Data extracts section start
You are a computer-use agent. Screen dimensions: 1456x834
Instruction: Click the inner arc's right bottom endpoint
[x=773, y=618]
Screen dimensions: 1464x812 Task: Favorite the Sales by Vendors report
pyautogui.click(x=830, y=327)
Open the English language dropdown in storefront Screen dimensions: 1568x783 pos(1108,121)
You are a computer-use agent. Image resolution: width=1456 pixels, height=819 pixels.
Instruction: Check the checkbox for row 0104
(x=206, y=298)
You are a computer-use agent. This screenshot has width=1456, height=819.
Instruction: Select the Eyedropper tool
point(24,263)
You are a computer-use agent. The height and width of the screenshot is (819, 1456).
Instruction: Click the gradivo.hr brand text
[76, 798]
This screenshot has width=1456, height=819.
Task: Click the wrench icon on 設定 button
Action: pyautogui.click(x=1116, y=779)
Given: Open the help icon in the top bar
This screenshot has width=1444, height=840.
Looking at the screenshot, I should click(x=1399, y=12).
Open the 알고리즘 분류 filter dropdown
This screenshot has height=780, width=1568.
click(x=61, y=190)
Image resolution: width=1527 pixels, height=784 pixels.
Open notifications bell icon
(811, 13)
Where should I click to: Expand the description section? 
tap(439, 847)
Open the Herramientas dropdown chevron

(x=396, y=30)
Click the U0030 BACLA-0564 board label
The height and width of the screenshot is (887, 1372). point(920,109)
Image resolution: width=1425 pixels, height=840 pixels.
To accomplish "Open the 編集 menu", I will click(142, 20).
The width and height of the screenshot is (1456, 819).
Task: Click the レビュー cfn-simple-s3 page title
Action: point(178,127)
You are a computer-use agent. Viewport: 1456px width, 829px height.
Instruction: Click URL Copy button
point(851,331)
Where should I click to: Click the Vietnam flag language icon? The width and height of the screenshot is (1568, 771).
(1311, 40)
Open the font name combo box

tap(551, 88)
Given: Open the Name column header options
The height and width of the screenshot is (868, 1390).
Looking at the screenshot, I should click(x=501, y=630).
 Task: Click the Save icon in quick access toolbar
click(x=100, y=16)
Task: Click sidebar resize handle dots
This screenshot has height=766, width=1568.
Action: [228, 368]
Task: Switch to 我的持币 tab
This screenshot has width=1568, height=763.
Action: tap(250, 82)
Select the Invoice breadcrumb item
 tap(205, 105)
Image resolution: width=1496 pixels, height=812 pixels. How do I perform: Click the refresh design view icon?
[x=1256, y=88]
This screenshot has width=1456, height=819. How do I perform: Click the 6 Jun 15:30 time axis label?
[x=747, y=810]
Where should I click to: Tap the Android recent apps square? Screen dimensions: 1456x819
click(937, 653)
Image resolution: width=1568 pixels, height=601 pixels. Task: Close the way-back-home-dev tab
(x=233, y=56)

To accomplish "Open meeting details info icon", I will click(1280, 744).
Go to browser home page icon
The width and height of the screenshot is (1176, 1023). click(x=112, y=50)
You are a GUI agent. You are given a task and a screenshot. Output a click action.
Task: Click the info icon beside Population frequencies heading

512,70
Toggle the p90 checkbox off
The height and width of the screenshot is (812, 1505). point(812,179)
Data extracts section end
* [What to work on] Scan the material above for the word "agent", and copy every line in which it is found.

* [Response to this task]
You are a computer-use agent. Screen dimensions: 1456x834
You are a computer-use agent. Image resolution: width=1456 pixels, height=819 pixels.
You are a computer-use agent. This screenshot has width=1456, height=819.
You are a computer-use agent. The height and width of the screenshot is (819, 1456).
You are a computer-use agent. Viewport: 1456px width, 829px height.
You are a GUI agent. You are given a task and a screenshot. Output a click action.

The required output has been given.